You are viewing a plain text version of this content. The canonical link for it is here.

Posted to user@mahout.apache.org by Ani Tumanyan <an...@bnotions.com> on 2013/12/03 16:03:31 UTC

TF-IDF confusion

Hello everyone,

I'm working on a project, where I'm trying to extract topics from news articles. I have around 500,000 articles as a dataset. Here are the steps that I'm following:

1. First of all I'm doing some sort of preprocessing. For this I'm using Behemoth to annotate the document and get rid of non-English documents,
2. Then I'm running Mahout's sparse vector command to generate TF-IDF vectors. The problem with TF-IDF vector is that the number of words for a document is far more than the number of words in TF vectors. Moreover there are some words/terms in TF-IDF vector that didn't appear in that specific document anyway. Is this a correct behaviour or there is something wrong with my approach?

Thanks in advance!

Ani

Re: TF-IDF confusion

Posted by Ted Dunning <te...@gmail.com>.

Ani,

I really don't understand your second point.
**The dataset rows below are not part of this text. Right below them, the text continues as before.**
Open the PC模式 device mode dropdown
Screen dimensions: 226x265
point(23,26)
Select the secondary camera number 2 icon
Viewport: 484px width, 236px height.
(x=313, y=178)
Here is how I view things ... if you can phrase things in those terms, it
might help me understand your question.

The TF part of TF-IDF refers to the term frequencies in a document.
 Typically, each possible word is assigned to a positive integer that
represents a position in a vector.  A term frequency vector is a sparse
vector with counts or functions of counts at locations corresponding to the
words in a document.

If the document has words that were do not have assigned positions in the
vector, they are either ignored or the counts are put into a special
"UNKNOWN-WORD" position.

By definition, there is no way that the term frequency vector can be too
long or to short.  Likewise, a document's length only matters if the counts
get too large to store (completely implausible for this to happen since we
use a double).

The IDF part of TF-IDF refers to weights that are applied to these TF
vectors.  These weights are conventionally computed by using the log of the
number of documents which have the corresponding word.  The IDF weighting
has one weight for each position in the term frequency vector and thus
length is again not a problem.

This is why I don't understand your second point.

Is it that you mean that many of the words in the document do not have
assigned positions in the term frequency vector?  If so, that you means
that you didn't analyze the corpus ahead of time to get a good dictionary
of word locations.

Or is it that you are worried that the counts would be large?

On Tue, Dec 3, 2013 at 7:03 AM, Ani Tumanyan <an...@bnotions.com> wrote:

> Hello everyone,
>
> I'm working on a project, where I'm trying to extract topics from news
> articles. I have around 500,000 articles as a dataset. Here are the steps
> that I'm following:
>
> 1. First of all I'm doing some sort of preprocessing. For this I'm using
> Behemoth to annotate the document and get rid of non-English documents,
> 2. Then I'm running Mahout's sparse vector command to generate TF-IDF
> vectors. The problem with TF-IDF vector is that the number of words for a
> document is far more than the number of words in TF vectors. Moreover there
> are some words/terms in TF-IDF vector that didn't appear in that specific
> document anyway. Is this a correct behaviour or there is something wrong
> with my approach?
>
> Thanks in advance!
>
> Ani